Xiaomi's MiMo AI team has open-sourced MiMo Code V0.1.0, a terminal-native AI coding assistant targeting the same agentic, multi-file coding workflows that Anthropic's Claude Code occupies. The release went public on or around June 11, 2026. Unlike Claude Code, which runs as a closed commercial product, MiMo Code is open-sourced — a direct play for developer trust and community adoption in a market where auditability increasingly matters.
The tool is positioned not as a chat-style autocomplete but as a multi-step agent: it plans, executes shell commands, edits files, and iterates across long task horizons. That framing is the core of Xiaomi's benchmark claim.
Xiaomi says MiMo Code outperforms Claude Code specifically on long-horizon agentic tasks involving 200 or more steps. The comparison comes from Xiaomi's own internal beta and a survey of 576 developers — not an independent third-party evaluation.

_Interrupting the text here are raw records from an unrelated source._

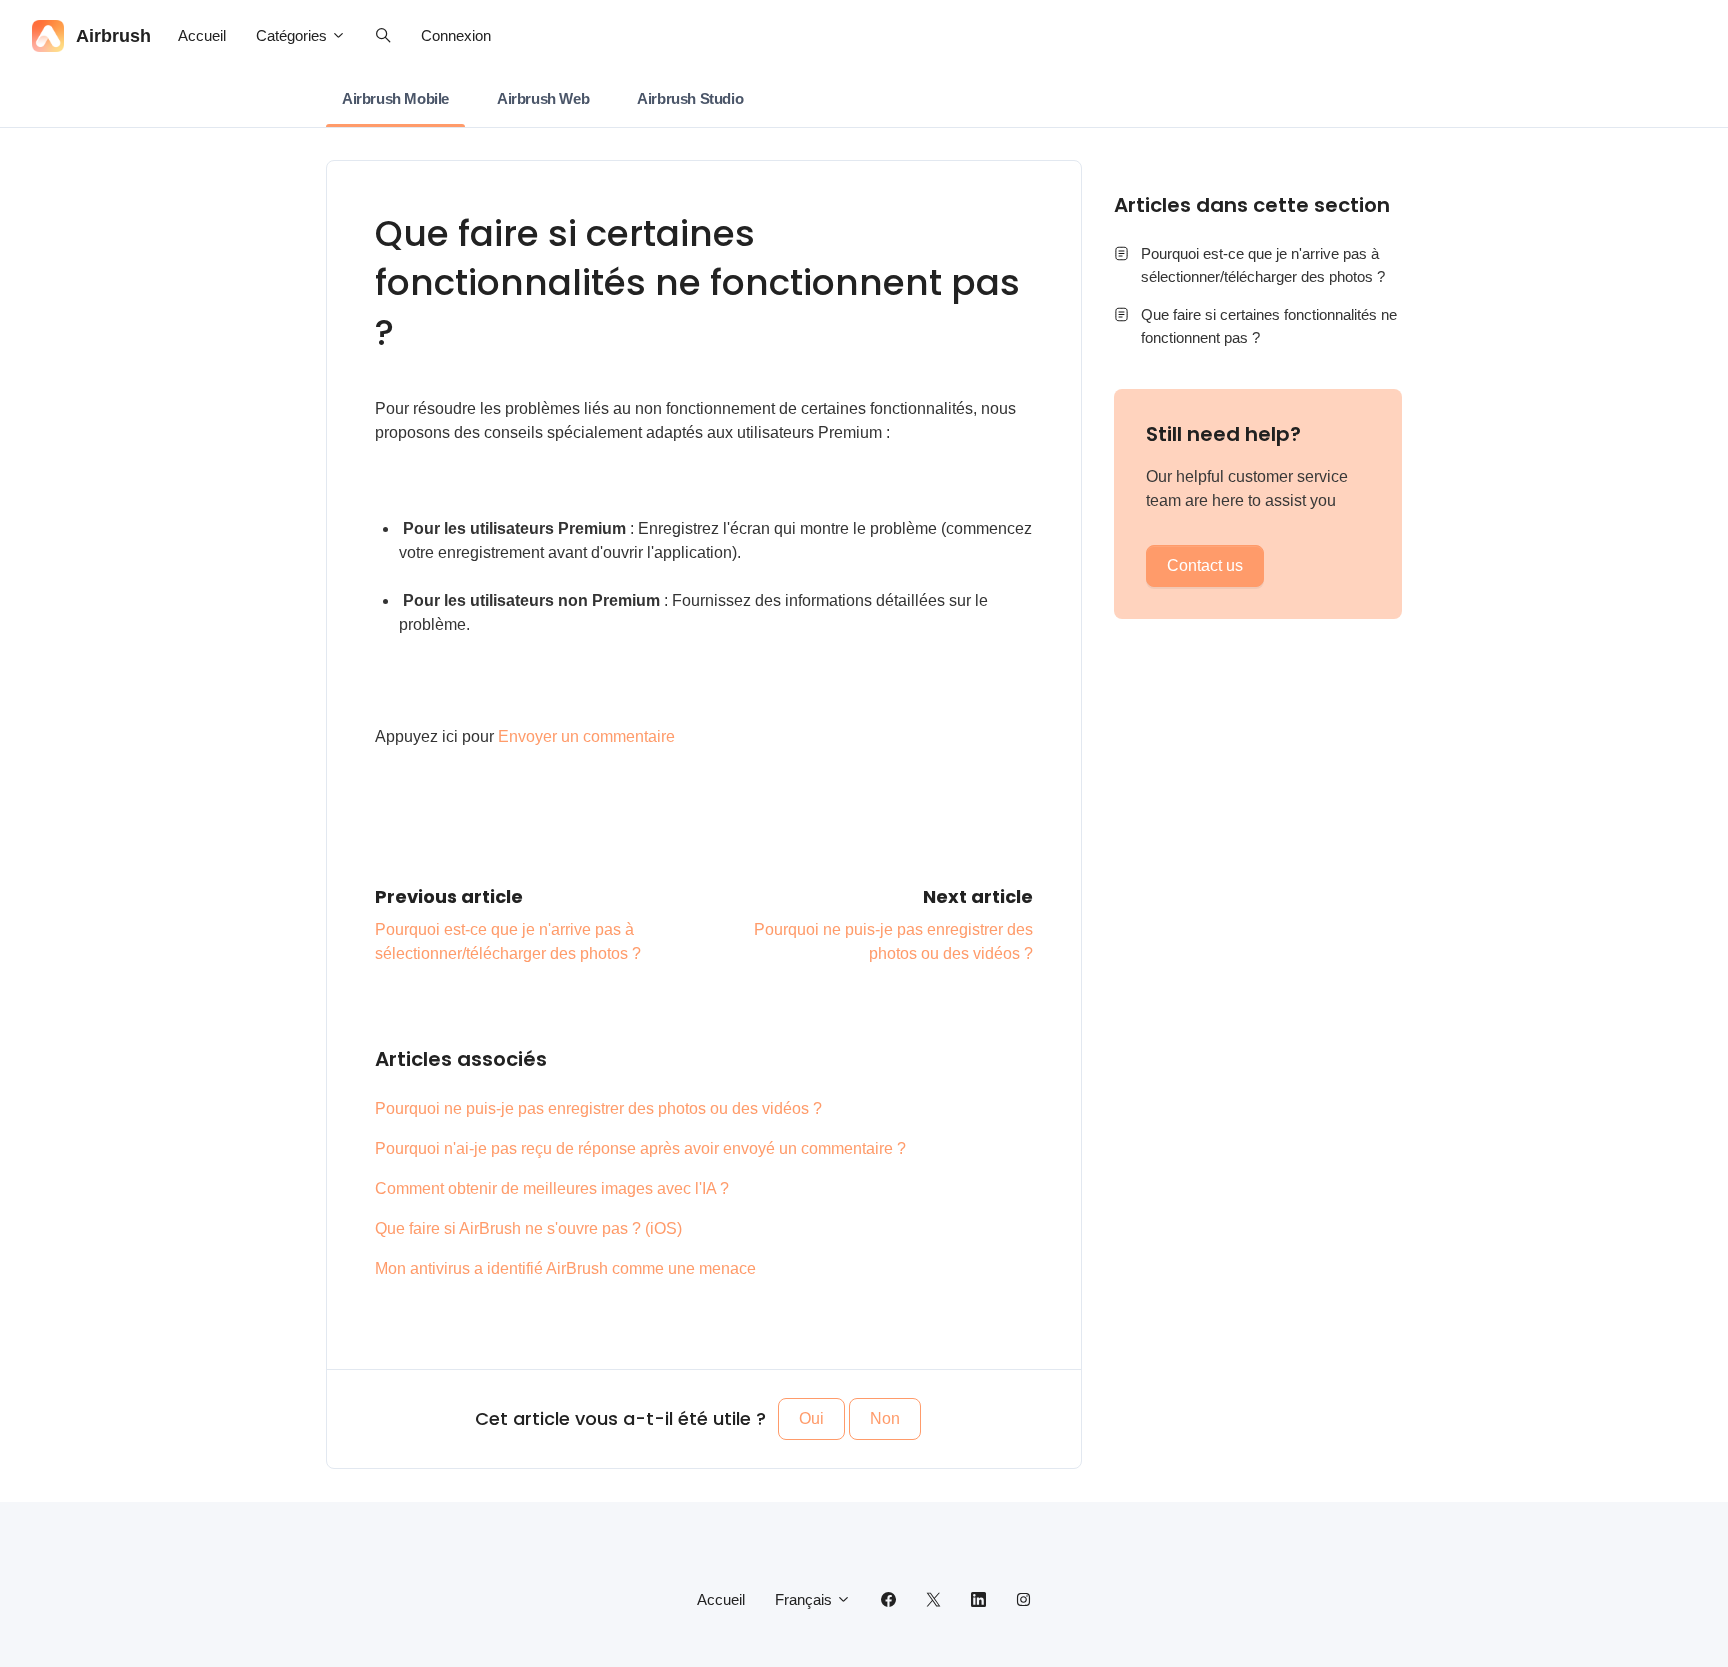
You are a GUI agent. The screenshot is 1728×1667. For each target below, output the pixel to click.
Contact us (1205, 565)
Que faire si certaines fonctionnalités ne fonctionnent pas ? (1269, 326)
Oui (811, 1418)
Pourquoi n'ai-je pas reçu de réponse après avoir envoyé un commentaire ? (640, 1148)
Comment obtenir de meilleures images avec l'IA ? (552, 1188)
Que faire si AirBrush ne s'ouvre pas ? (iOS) (528, 1228)
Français (805, 1599)
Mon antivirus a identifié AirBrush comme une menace (565, 1268)
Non (885, 1418)
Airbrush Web (543, 98)
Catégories (293, 35)
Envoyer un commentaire (586, 736)
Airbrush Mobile (395, 98)
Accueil (202, 35)
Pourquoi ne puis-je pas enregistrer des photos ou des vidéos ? (598, 1108)
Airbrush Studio (690, 98)
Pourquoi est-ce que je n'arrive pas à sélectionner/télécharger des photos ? (1263, 265)
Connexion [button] (456, 35)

That distinction matters. Vendor-run evaluations against competitors have a structural incentive to frame the task distribution favorably. A 576-person developer survey is useful signal on user experience but is not a controlled benchmark. Xiaomi reports gains on named public suites — including Terminal-Bench 2.0 and SWE-bench Pro — but its headline "beats Claude Code" framing rests largely on an internal human-in-the-loop comparison rather than an independent third-party run. Readers should treat the headline performance claim as directionally interesting but not yet independently validated.
Where MiMo Code's long-horizon advantage is plausible on its face: managing context coherently across 200+ sequential steps is genuinely hard, and it's a known weak point for models with shorter effective context windows or poor state management. Xiaomi attributes its long-horizon edge to architecture-level design — checkpointing, layered memory, and persistent project knowledge — rather than thin prompt scaffolding.
Two things differentiate MiMo Code from most commercial peers right now. First, the codebase is open-sourced, meaning teams can self-host, audit, and modify it — relevant for organizations with data-residency constraints or a preference not to route code through Anthropic's or OpenAI's infrastructure.
Second, Xiaomi is bundling limited-time free API access with the release. The exact duration, usage caps, and post-promotion pricing have not been spelled out — critical numbers for any team doing a serious cost-per-task comparison against Claude Code's usage-based billing.
According to developer-tech.com's coverage, MiMo Code is designed to execute multi-step agentic developer workflows natively in the terminal, which aligns with how Claude Code operates. The terminal-native approach avoids IDE lock-in and fits into CI/CD pipelines more naturally than GUI-first tools.
MiMo Code is most credibly interesting to three audiences: teams already evaluating open-source agentic coding tools on cost or compliance grounds; developers running long, automated refactor or migration workflows where 200-step task completion matters more than single-shot code generation quality; and organizations in markets where Chinese-origin tooling from a known hardware brand carries less procurement friction than it might in some Western enterprise contexts.
It is less relevant for teams who need proven, independently benchmarked performance today, or whose primary use case is short interactive coding sessions where the long-horizon advantage is moot.
The comparison to Claude Code is the right one to make — Claude Code is the incumbent terminal-native agent — but until an independent evaluation replicates Xiaomi's results on a named public benchmark with a stated date, the "beats Claude Code" framing should be held loosely.
As of launch, Xiaomi is offering limited-time free API access bundled with MiMo Code V0.1.0 (via its built-in MiMo Auto channel). Exact duration and post-promotion pricing have not been confirmed in available sources.
A 200-step task requires the agent to maintain coherent state, plan ahead, and execute dozens of sequential actions — file edits, shell commands, test runs — without losing context. Most coding copilots are optimized for single-shot or short-session interactions, not sustained autonomous workflows of this length.
Yes — Xiaomi has open-sourced MiMo Code, which means teams can run it on their own infrastructure rather than routing code through a third-party API, subject to the terms of its MIT license.
The immediate question is independent replication: does MiMo Code's long-horizon advantage hold on SWE-bench Verified or another public agentic coding benchmark run by a party without a stake in the outcome? Watch also for the post-promotion API pricing, which will determine whether the cost-per-task math actually competes with Claude Code at scale. If the open-source community picks up the repo and starts stress-testing it, that signal will arrive faster than any official benchmark.